Kondisi bayi gajah yang diberi nama Rut—sebuah pemberian dari Menteri Kehutanan Raja Juli Antoni—dalam keadaan stabil dan terus dipantau 24 jam oleh tim mahout serta dokter hewan. Pemantauan intensif ini mencakup asupan nutrisi, perkembangan motorik, dan ikatan emosional dengan sang induk, demi memastikan tumbuh kembangnya optimal.

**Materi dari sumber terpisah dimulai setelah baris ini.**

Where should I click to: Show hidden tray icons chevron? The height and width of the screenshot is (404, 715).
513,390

Nama “Rut” dipilih sebagai simbol penghargaan terhadap Ibu Rut Krüger Giverin dari Norwegia, yang telah bertahun-tahun mendukung konservasi hutan dan lingkungan di Indonesia. “Semoga Rut tumbuh sehat, menjadi simbol persahabatan antarnegara, dan harapan baru bagi kelangsungan hidup gajah sumatera,” ujar Raja Juli dalam keterangan resmi, Kamis (11/6/2026).
Keberhasilan ini tak hanya menjadi pencapaian internal Taman Satwa Lembah Hijau, tetapi juga menjadi tonggak penting dalam strategi konservasi nasional. Komisaris Utama Irwan Nasution menegaskan, kelahiran ini adalah bukti nyata komitmen lembaga dalam menjalankan konservasi *ex situ*—upaya pelestarian di luar habitat alami—yang selaras dengan prinsip kesejahteraan satwa.

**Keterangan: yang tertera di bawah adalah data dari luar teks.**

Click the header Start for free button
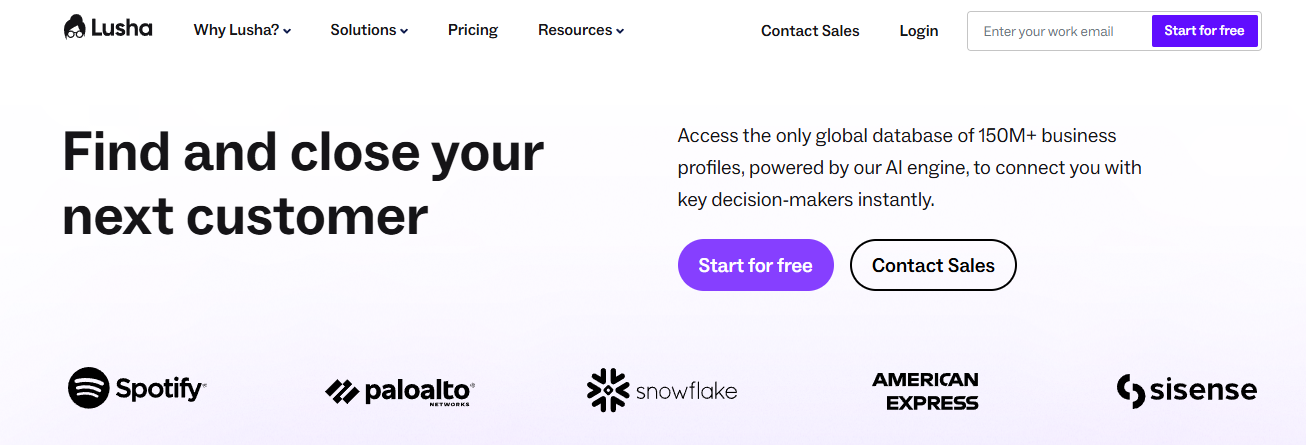point(1204,31)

Apresiasi datang pula dari Kepala BKSDA Bengkulu, Agung Nugroho, yang menyebut keberhasilan ini sebagai hasil sinergi antara tenaga profesional, manajemen berbasis ilmiah, dan dukungan kebijakan. “Ini membuktikan bahwa konservasi bukan sekadar mimpi, tapi bisa diwujudkan dengan konsistensi dan keahlian,” katanya.
Menteri Kehutanan menekankan, upaya penyelamatan gajah sumatera tidak bisa hanya mengandalkan perlindungan habitat alami (*in situ*). Program *ex situ* seperti yang dijalankan di Lembah Hijau menjadi tulang punggung tambahan, terutama di tengah ancaman hilangnya hutan dan konflik manusia-gajah yang kian meningkat.

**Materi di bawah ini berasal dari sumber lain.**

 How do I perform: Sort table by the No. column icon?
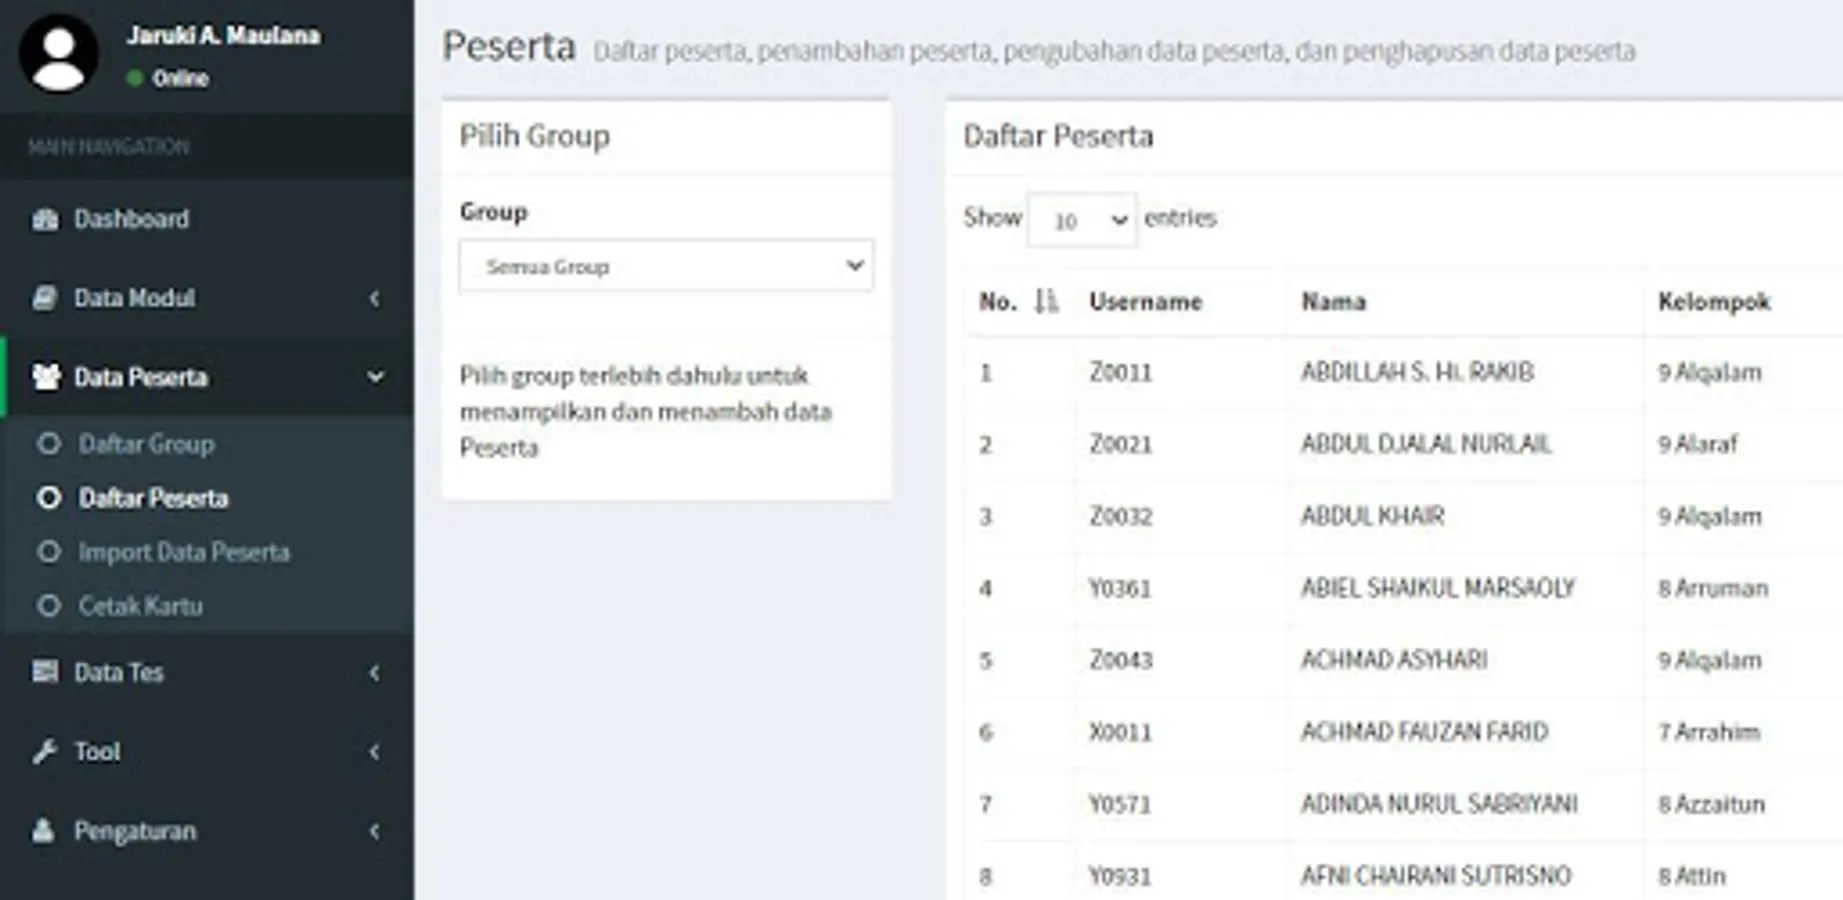pos(1046,301)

Direktur Jenderal KSDAE, Satyawan Pudyatmoko, menambahkan bahwa keberhasilan ini sekaligus menjadi jawaban atas kritik terhadap pengelolaan satwa di penangkaran. “Dengan menghentikan peragaan gajah tunggang dan beralih ke fokus konservasi, Lembah Hijau menunjukkan bahwa kesejahteraan satwa dan keberhasilan reproduksi bisa berjalan beriringan,” ujarnya.
Dengan lahirnya Rut, jumlah gajah sumatera di bawah pengelolaan lembaga konservasi di Indonesia kini bertambah. Spesies yang tercatat sebagai satwa paling terancam punah di Asia Tenggara ini kini memiliki sedikit cahaya di tengah gelapnya masa depan. Di balik setiap langkah kecil bayi gajah yang berjalan di atas tanah lembah, tersimpan harapan besar: bahwa keberlangsungan hidupnya bukan sekadar keajaiban, tapi hasil kerja keras, kebijakan tepat, dan komitmen yang tak pernah goyah.